Compare the key cytokine changes between breakthrough and naïve infections. (a – h) Temporal changes in eight plasma inflammatory cytokines among breakthrough and naïve infections. For each graph, red lines represent cytokines from breakthrough infection, and blue lines represent cytokines from naïve infection. Left, Solid lines represent fourth-order polynomial fitting curves for the cytokines corresponding to the two patient groups. Light-coloured areas indicate the 95% confidence intervals. Right, raw Olink proteomic/ELISA profiles for breakthrough and naïve infections. The black arrows indicate a secondary rise. n = 12 for breakthrough infection; n = 18 for naïve infection. (i) Comparison of the relative expression changes between naïve and breakthrough infections. For naïve infections, the change in relative expression levels was calculated by subtracting day 10 data from day 4 data. For breakthrough infections, the change in relative expression levels was calculated by subtracting day 7 data from day 1 data.

Figure 5.

Myeloid cells shift from an antiviral response to alarmin response. (a) UMAP of the classification of myeloid cells and lymphocytes based on the cell marker in Fig. S4a. (b) The line chart of the monocytes sub-classification percentage of myeloid cells. (c) Scores of the interferon stimulated genes between different cell subsets over time. Samples exceeding the Threshold_Activation marked with black dots, clearly distinguishing between “activated” and “returned to baseline or not activated” states. Threshold_Activation = X_pre-symptom + 1 × σ _pre-symptom, X_pre-symptom represents the mean expression score in the pre-symptom phase, σ _pre-symptom represents the standard deviation. (d) Scores of the inflammatory response of GO term between different cell subsets at each time point. (e) The volcano plot shows the top five expressed genes of classical monocytes at each time point. (f) Heatmap showing the five dynamic expression patterns of genes belonging to the inflammatory response GO term in cMono across different days. The middle gray area shows the top five KEGG pathways that are enriched on the corresponding day. The vertical numbers represent the quantity of genes belonging to that pattern. The straight line in the left area represents the fitted curve for this cluster. The bar chart on the right represents the number of genes enriched in corresponding KEGG pathways. (g) Observed-to-Expected Ratio (Ro/e) analysis to quantify the association between immune cell subsets and clinical symptoms.Sample number  = 25.

Figure 6.

Early detection of B cell and T cell expansion by BCR and TCR repertoire analysis. (a) Proportion of different antibody subtypes in plasma cells over time as determined by BCR analysis. (b) Top five enriched Gene Ontology (GO) terms each day.
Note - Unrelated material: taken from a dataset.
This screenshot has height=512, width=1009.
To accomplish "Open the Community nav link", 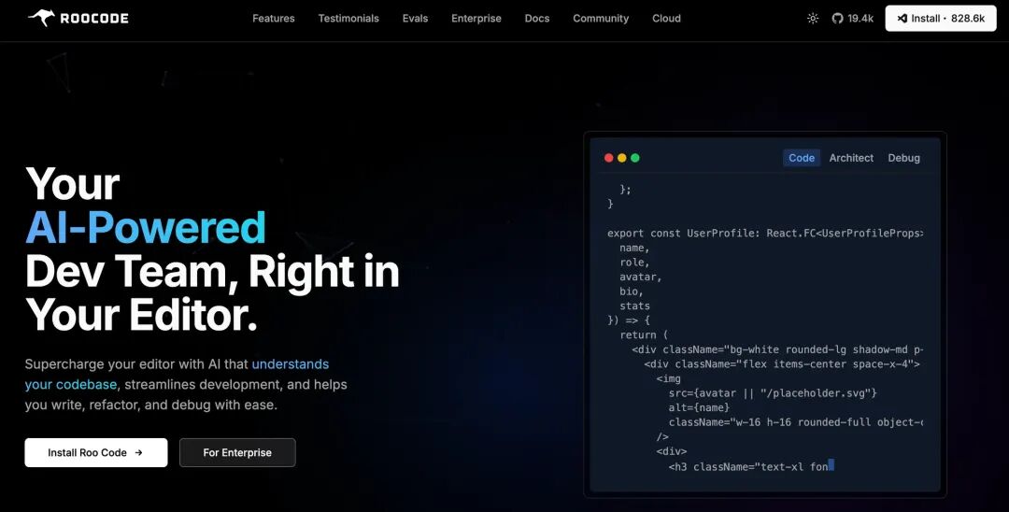I will (x=601, y=19).
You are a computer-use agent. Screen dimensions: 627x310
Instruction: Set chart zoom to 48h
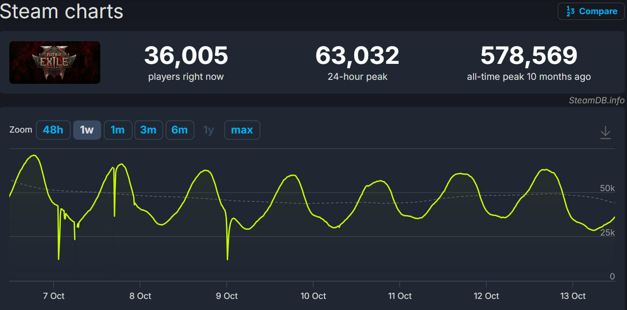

Counts and P-adjust values were labelled in the bar corresponding to the term. The X-axis represents the proportion of all differentially expressed genes. (c) The polar plot shows the mean usage proportion of VH genes on the day of pre-symptoms to day7. (d) Mutation rate analysis of IGHV3-23 and IGHV4-59. (e) Clonotypes of TCRs between different T cell subsets. (f) Changes in cell proportion and clonotypes within clones that were singular prior to symptom onset and began to expand post-symptom emergence. (g) Highly expressed genes at various time points for the clones selected in Figure 5(f). Sample number = 25.